Do all hepatic cavernous hemangiomas need to be treated?

  In outpatient clinics, we often encounter patients anxiously asking, “Doctor, I have a hemangioma on my liver, does it matter and do I need an operation?” In fact, when we talk about hemangioma in liver, we mainly refer to cavernous hemangioma, which is not a real tumor, but a kind of misconfigured “tumor”, a developmental abnormality that usually stops growing in adulthood and usually does not need treatment.  In some special cases, treatment should be considered: 1) large hemangioma (usually >5cm), causing compression of the surrounding tissues or pain in the liver area (symptoms can be present when leaning against the liver edge); 2) hemangioma growing slowly and continuously; 3) hemangioma suddenly increasing in size and suspected to be malignant (rare).  There are 2 types of treatment methods, namely surgical resection and interventional treatment. Except for hemangioma suspected of malignant change which must be treated surgically, the vast majority of hepatic hemangiomas can be treated by interventional means, specifically by puncturing through the femoral artery, inserting a thin catheter into the corresponding lesion of the liver, and injecting drugs into the blood sinus of the hemangioma, after which the hemangioma will slowly shrink and fibrosis.
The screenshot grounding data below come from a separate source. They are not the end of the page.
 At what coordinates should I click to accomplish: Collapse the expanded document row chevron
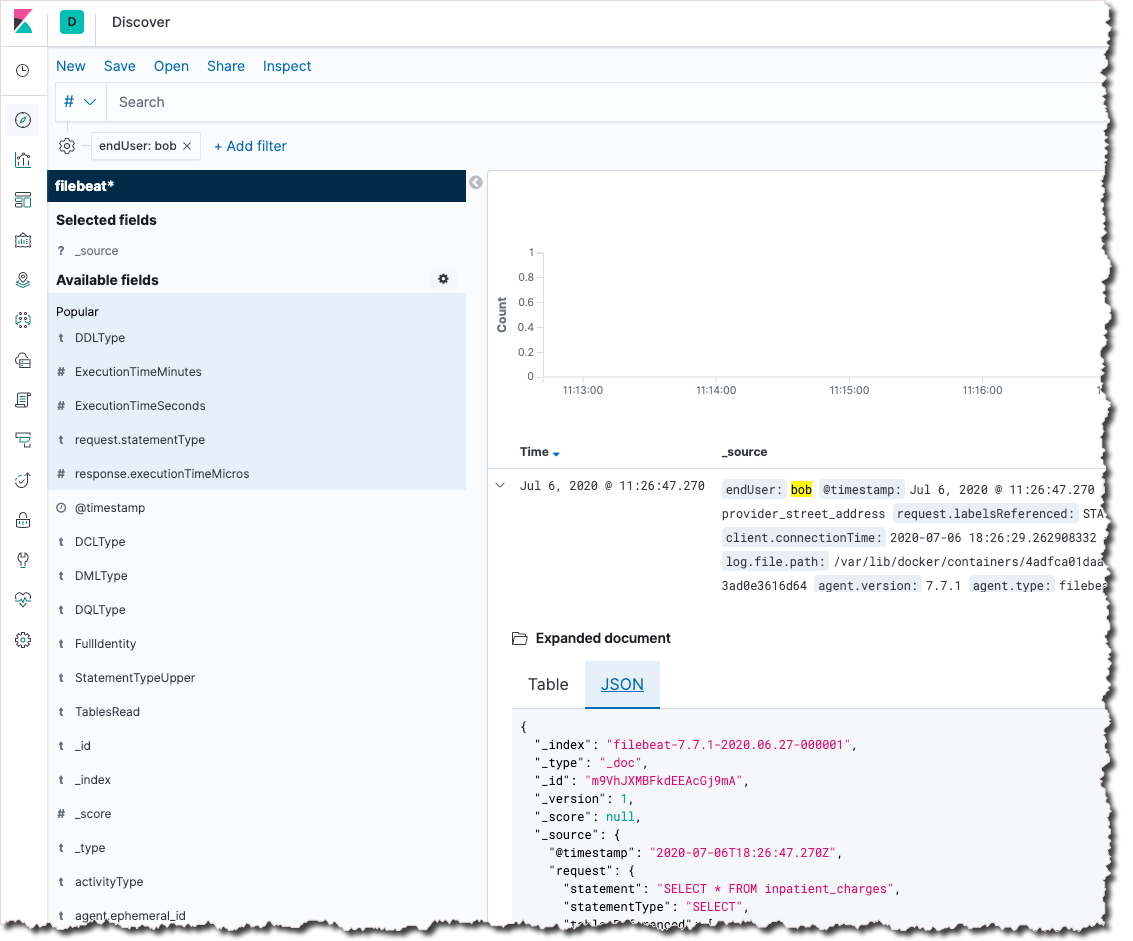tap(500, 486)
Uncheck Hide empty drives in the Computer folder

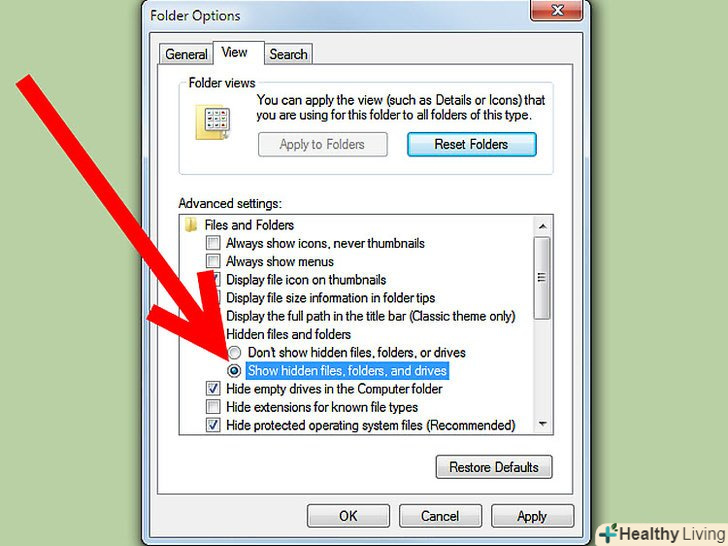213,389

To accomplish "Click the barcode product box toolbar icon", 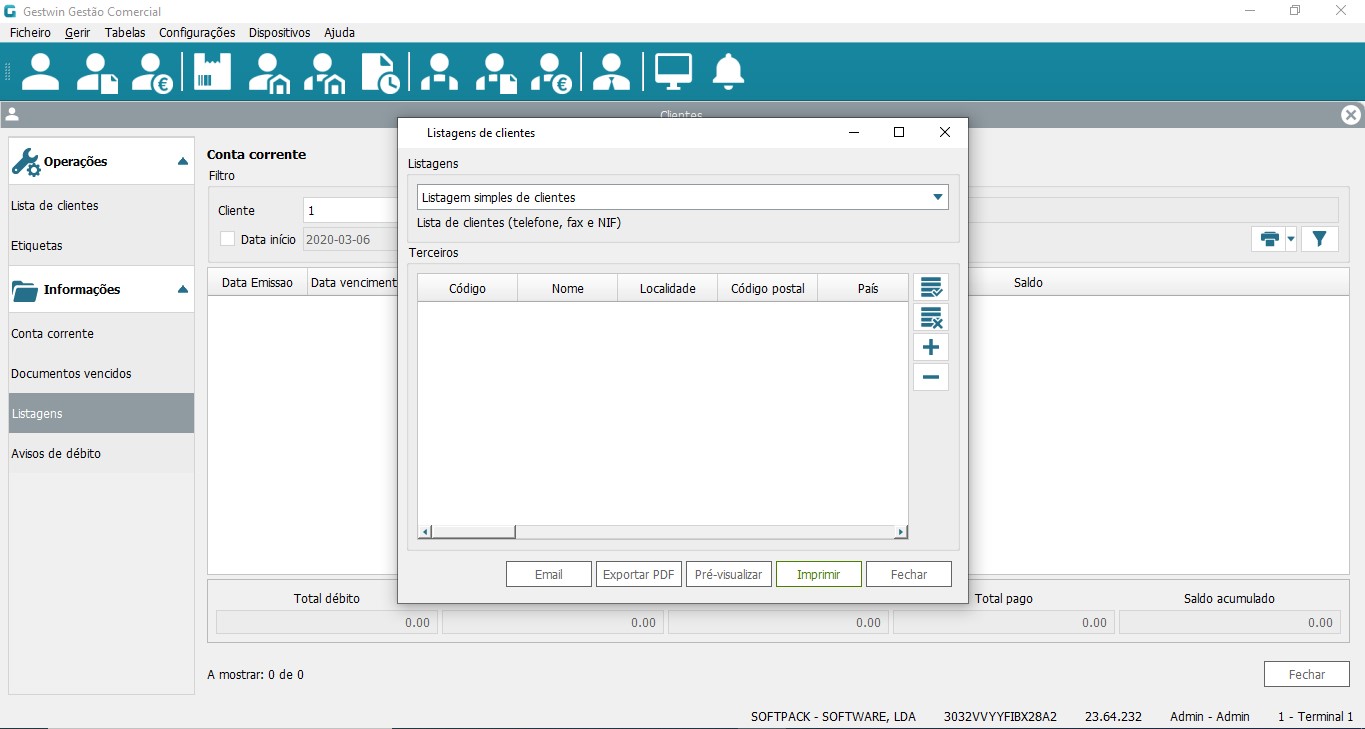I will pos(212,72).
In a few patients, because the blood supply of the hemangioma is less, further local puncture under B-ultrasound or CT guidance is required and the drug is injected directly into the tumor 1-2 times. The effect is clear and the side effects are less frequent. Cholangitis or transient liver injury may occur in a very small number of patients, but can usually be avoided with careful manipulation.